Like me, many observers thought the court likely would strike down as unconstitutional at least the individual mandate portion of the law, requiring citizens to purchase health insurance or pay a financial penalty – which the justices decided actually is a tax.

That would have torn away the flimsy financial underpinnings of the law and relieved us of this unprecedented extension of federal authority. But it didn’t happen. So rather than vindication for Idaho’s legal challenge to Obamacare or clarity about a path forward, the court’s decision left me and many others with more questions than answers.

The two biggest questions for the State of Idaho now are how to address the federal mandate for a health insurance exchange – essentially creating an online marketplace for patients to shop for coverage, with plenty of federal strings attached – and whether to expand Medicaid eligibility to cover uninsured adults with income levels up to 138 percent of poverty. That would be more than $31,000 a year for a family of four.
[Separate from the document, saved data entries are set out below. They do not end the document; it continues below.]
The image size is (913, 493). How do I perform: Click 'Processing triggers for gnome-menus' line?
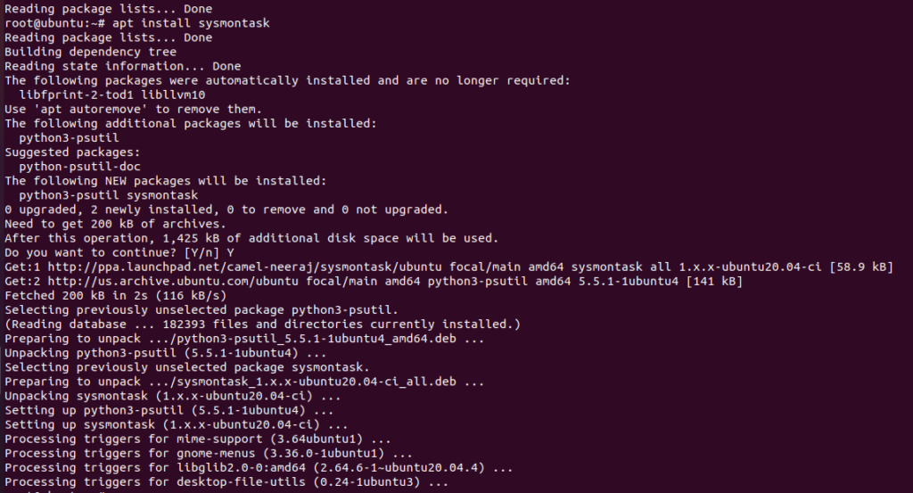pos(209,454)
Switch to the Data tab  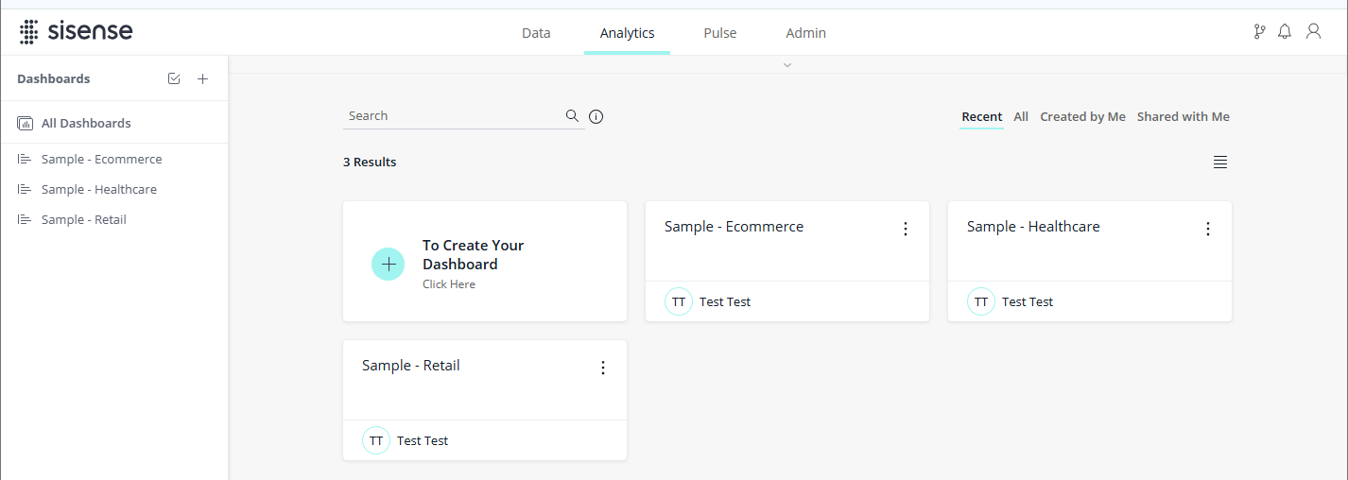pyautogui.click(x=536, y=33)
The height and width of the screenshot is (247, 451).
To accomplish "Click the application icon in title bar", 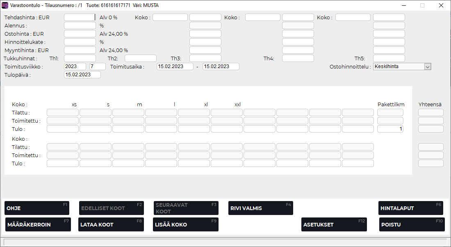I will [5, 6].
You might have heard some of my colleagues from other states declare early on that they would not implement either of those two main pillars of Obamacare, based on their hope and belief that President Obama will fail in his re-election bid and Congress then will repeal the law and substantially change the federal requirements. I can’t fault them for that approach and I share their desire for that outcome, but I can’t yet join them in putting all our policy eggs in that basket.

My priority remains finding Idaho solutions that make quality health care more accessible and affordable for all Idahoans. To that end, rest assured I will continue working for market-based solutions while resisting tax increases and imposition of more unnecessary government bureaucracy. But I also will not put Idaho citizens in the position of hoping and working for the best outcome without also preparing for the worst.

Our difficult and unavoidably controversial decisions about whether and how to implement the insurance exchange and Medicaid expansion parts of Obamacare must be based on the best information available. Despite the great work of Dick Armstrong and his team at the Department of Health and Welfare and Bill Deal and his staff at the Department of Insurance – who are working with independent consultants to analyze our options – clear and definitive data on these questions has been elusive. That’s why I’m putting together working groups to research and carefully examine how best to approach these issues based on facts rather than speculation and political woolgathering.

The data we need includes just how many new Idahoans would become eligible for Medicaid under the proposed expansion; how many people who already are eligible for Medicaid but are not enrolled will sign up in order to meet the federal requirement to acquire health coverage; and how much all that would cost taxpayers.

Our estimates now are pretty amorphous, but some approximations put the added cost at $245 million by 2020. That’s about as much as we are appropriating from general tax receipts in the coming budget year for all our colleges, universities and community colleges combined. There also could be significant offsets to those costs, but we simply don’t yet know how much or under what circumstances.

If we decide in favor of cooperating with the feds on an insurance exchange but against expanding Medicaid eligibility, some groups of patients – such as low-income single men – simply won’t get any federal help paying for coverage.

I will ask for findings and recommendations from my working groups by this fall so that we will retain the option of federal funding for developing a health insurance exchange. In the meantime, I will continue working with Directors Armstrong and Deal and our public– and private-sector partners in pursuit of Idaho-based initiatives separate and apart from Obamacare. The process I started in 2007 is moving forward on developing primary care medical homes, expanding electronic medical records technology, improving our behavioral health systems, and adopting managed care for Medicaid patients.

As we continue seeking certainty in the context of Obamacare’s uncertain future, I remain committed to the tenets of limited government and unlimited opportunity, living within the people’s means, and empowering Idahoans to be the architects of our own destiny.